[Required tasks]:
a - In the editorial on clinical-trial participants, what is the longest time participants would wait before settling on a course of treatment?
b - Rewrite the passage of the editorial on clinical-trial participants starting with "Clinical trials depend" and going on through "a deeper problem.", substituting "volunteers" for "participants".
━━━ Study text
Patient with medication

Clinical trials depend on the willingness of participants — and their involvement must be better acknowledged. Credit: Dina Rudick/The Boston Globe/Getty

When researchers at the drug giant Pfizer wanted to improve their clinical trials, the people who had taken part had a clear suggestion: researchers should say thank you.

It is a simple request, but a revealing one. When a clinical trial is completed, many participants walk away empty-handed. Most never hear from the investigators or the trial’s sponsor again. Many do not learn the results of the study in which they took part. It’s not good enough — and it indicates a deeper problem.

As we discuss in a News Feature this week, clinical-trial participants and the people who care for them are increasingly seen as partners in research. They are more informed than ever about their conditions and their medical options. And they are demanding — and receiving — more of a say in how clinical trials are designed and conducted. Some of this activity has been boosted by social media, which has allowed people with medical conditions and their carers to band together, share their experiences and advocate for change.

There has been some progress. In the late 1990s, Sharon Terry arrived for a meeting at the US National Institutes of Health to discuss a project to study a condition called pseudoxanthoma elasticum, which affects elastic fibres in some tissues. Even though Terry was the founder of an advocacy group that wanted to fund part of the study, she was told that she could not join the meeting because she wasn’t trained in biomedical research. She was eventually allowed to attend, but only if she served as an assistant to the medical director of her group. (Terry decided to pull funding for the project.)

Terry says it is hard to imagine the same scene today. Many pharmaceutical companies and medical centres now routinely consult people with a condition about clinical-trial designs, to get early feedback rather than risk launching a trial that no one wants to join. In response, trial organizers have tweaked protocols and created research programmes. In cancer studies, for example, this type of feedback has fuelled a push to find ways to combat the side effects of cancer treatment, and to improve care for survivors of cancer.

The benefits of such an approach are persuasive. Closer engagement with participants could yield clinical-trial protocols that are more effective and convenient for patients. This can translate into a trial that meets its enrolment targets more quickly, and which has a lower dropout rate.

Nancy Roach, founder of the advocacy group Fight Colorectal Cancer in Springfield, Missouri, recalls a meeting at the US National Cancer Institute about a trial in which participants would be assigned a treatment on the basis of their tumour mutations. An early proposal called for tumour samples to be characterized in three to four weeks. Roach, as well as others at the meeting who represented the participants, said it would not work: the longest they would be willing to wait before settling on a course of treatment was two weeks. After a subsequent survey of clinicians and investigators confirmed that they would also wait only two weeks before deciding on a treatment, the project team worked with pathologists at the trial sites to shorten the time it took to process the samples. The trial, called NCI-MATCH, initially had trouble meeting those goals because so many more people enrolled in the study than expected. So far, there are more than 6,000 participants.
━━━━━━
━━━ Extracted entries
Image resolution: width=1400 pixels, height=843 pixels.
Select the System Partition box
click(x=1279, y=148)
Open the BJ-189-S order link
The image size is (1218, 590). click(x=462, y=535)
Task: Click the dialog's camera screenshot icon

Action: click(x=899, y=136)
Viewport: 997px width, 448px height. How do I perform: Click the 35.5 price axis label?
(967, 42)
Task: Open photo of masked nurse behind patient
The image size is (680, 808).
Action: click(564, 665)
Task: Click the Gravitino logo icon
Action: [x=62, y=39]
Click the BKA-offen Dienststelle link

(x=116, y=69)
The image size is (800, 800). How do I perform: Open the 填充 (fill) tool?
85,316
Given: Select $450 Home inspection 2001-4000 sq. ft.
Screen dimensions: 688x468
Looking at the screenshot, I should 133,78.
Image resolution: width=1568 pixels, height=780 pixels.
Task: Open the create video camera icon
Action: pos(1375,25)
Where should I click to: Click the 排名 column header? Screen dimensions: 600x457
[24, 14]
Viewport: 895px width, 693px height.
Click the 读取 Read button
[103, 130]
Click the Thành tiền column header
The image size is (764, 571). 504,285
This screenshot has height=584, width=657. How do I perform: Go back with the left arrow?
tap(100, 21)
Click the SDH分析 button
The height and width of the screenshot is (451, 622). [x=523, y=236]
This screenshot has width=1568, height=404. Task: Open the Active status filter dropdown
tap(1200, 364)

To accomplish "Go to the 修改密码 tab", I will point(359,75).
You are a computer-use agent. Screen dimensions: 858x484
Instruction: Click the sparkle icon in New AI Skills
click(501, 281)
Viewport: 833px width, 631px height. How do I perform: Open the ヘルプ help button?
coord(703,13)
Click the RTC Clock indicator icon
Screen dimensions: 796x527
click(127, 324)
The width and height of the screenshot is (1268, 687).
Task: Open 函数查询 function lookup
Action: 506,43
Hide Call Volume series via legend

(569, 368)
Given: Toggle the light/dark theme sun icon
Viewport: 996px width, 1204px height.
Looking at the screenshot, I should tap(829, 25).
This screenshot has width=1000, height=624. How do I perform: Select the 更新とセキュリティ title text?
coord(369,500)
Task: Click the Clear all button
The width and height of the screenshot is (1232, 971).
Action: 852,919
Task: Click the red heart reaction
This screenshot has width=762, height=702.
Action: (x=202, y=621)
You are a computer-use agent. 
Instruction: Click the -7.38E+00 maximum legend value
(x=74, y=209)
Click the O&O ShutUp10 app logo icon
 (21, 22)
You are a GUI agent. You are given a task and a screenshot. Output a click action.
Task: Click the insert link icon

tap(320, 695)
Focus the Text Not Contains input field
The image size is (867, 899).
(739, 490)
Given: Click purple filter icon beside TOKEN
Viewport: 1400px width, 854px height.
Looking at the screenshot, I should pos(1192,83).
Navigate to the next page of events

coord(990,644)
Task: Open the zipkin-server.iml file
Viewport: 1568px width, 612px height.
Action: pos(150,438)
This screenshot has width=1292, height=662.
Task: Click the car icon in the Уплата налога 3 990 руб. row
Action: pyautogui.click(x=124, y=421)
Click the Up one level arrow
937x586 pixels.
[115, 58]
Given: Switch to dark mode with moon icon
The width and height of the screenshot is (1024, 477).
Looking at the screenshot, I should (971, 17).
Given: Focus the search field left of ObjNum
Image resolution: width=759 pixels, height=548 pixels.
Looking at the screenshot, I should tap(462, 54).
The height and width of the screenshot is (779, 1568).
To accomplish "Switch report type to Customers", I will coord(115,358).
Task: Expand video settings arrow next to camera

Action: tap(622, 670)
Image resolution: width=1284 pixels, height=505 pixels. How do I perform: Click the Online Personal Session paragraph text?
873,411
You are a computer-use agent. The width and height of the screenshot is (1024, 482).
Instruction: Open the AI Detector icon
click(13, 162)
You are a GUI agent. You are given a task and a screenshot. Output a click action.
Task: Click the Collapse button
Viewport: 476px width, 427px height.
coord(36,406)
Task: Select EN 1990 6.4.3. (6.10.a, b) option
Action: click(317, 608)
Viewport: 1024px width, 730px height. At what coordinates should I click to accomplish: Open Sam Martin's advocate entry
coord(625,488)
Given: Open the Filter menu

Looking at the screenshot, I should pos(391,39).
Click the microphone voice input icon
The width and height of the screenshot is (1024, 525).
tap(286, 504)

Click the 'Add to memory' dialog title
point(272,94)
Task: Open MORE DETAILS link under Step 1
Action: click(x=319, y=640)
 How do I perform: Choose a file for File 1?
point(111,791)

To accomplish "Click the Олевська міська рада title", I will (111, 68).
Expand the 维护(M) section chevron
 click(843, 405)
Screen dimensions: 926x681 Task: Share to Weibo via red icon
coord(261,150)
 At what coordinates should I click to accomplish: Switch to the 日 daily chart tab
━━━━━━
[Answers]:
a - Two weeks.

b -
Clinical trials depend on the willingness of volunteers — and their involvement must be better acknowledged. Credit: Dina Rudick/The Boston Globe/Getty

When researchers at the drug giant Pfizer wanted to improve their clinical trials, the people who had taken part had a clear suggestion: researchers should say thank you.

It is a simple request, but a revealing one. When a clinical trial is completed, many volunteers walk away empty-handed. Most never hear from the investigators or the trial’s sponsor again. Many do not learn the results of the study in which they took part. It’s not good enough — and it indicates a deeper problem.